In my distributed systems course a couple weeks ago, we were discussing how the anti-entropy mechanism in the Dynamo key-value store uses Merkle trees to efficiently compare the data stored on different replicas. The idea is this: suppose that two replicas (on different physical machines, perhaps on opposite sides of the planet) are each storing some large number of key-value pairs. Suppose you want to make sure that the values of the keys on replica A are the same as those of the corresponding keys on replica B. (They might not agree if, say, replica A got updated at a time when replica B was unreachable.)

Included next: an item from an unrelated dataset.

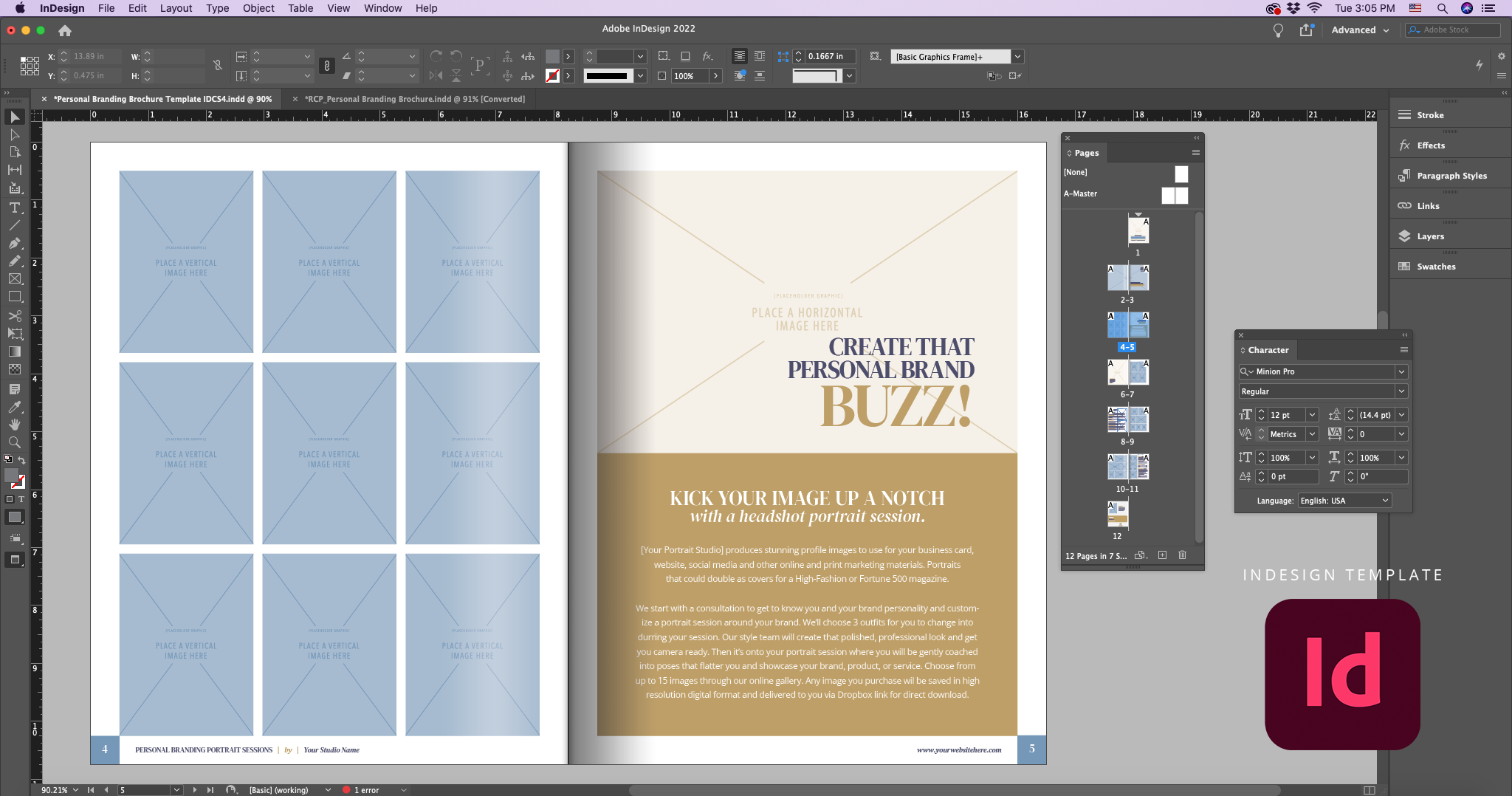Image resolution: width=1512 pixels, height=796 pixels.
Task: Toggle the constrain proportions link for width and height
Action: click(218, 66)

So, you need to compare the values of keys somehow, and this comparison must be computed somewhere – either on replica A or replica B. If you’re going to do it on replica A, then the value to be compared with has to be sent over the network from replica B, and vice versa.1 Since these values could potentially be quite large, you can instead send a hash of the value to be compared and then compare the values by their hashes instead of by their actual contents. But if you want to do this comparison for every key-value pair, even just sending the hashes could take more bandwidth than you want to use.

Merkle trees address this issue by storing data blocks (in this case, key-value pairs) at the leaves of a tree. Each leaf node is labeled with the hash of its data block, and each non-leaf node is labeled with the hash of its children’s labels. The root of the tree, then, is labeled with a single hash value, and this single value is what you send over the network when you need to do a comparison. If the root-level hashes on replicas A and B agree, great! The replicas are in the same state. If they disagree, though, then you need to make more comparisons, one for each child of the root (two comparisons if your tree is a binary tree; k comparisons if it’s a k-ary tree). If any of those comparisons show that the hashes agree, you can ignore the children of those nodes because you know that they agree on the data. You only have to continue working down the tree in the places where the hashes don’t match. In this way, Merkle trees enable efficient comparison of large data sets. In asymptotic terms, if you have N data blocks and there happens to be one block where your replicas disagree on the data, then you’d only need to make O(log N) comparisons of hashes to find the point of disagreement, rather than O(N) comparisons.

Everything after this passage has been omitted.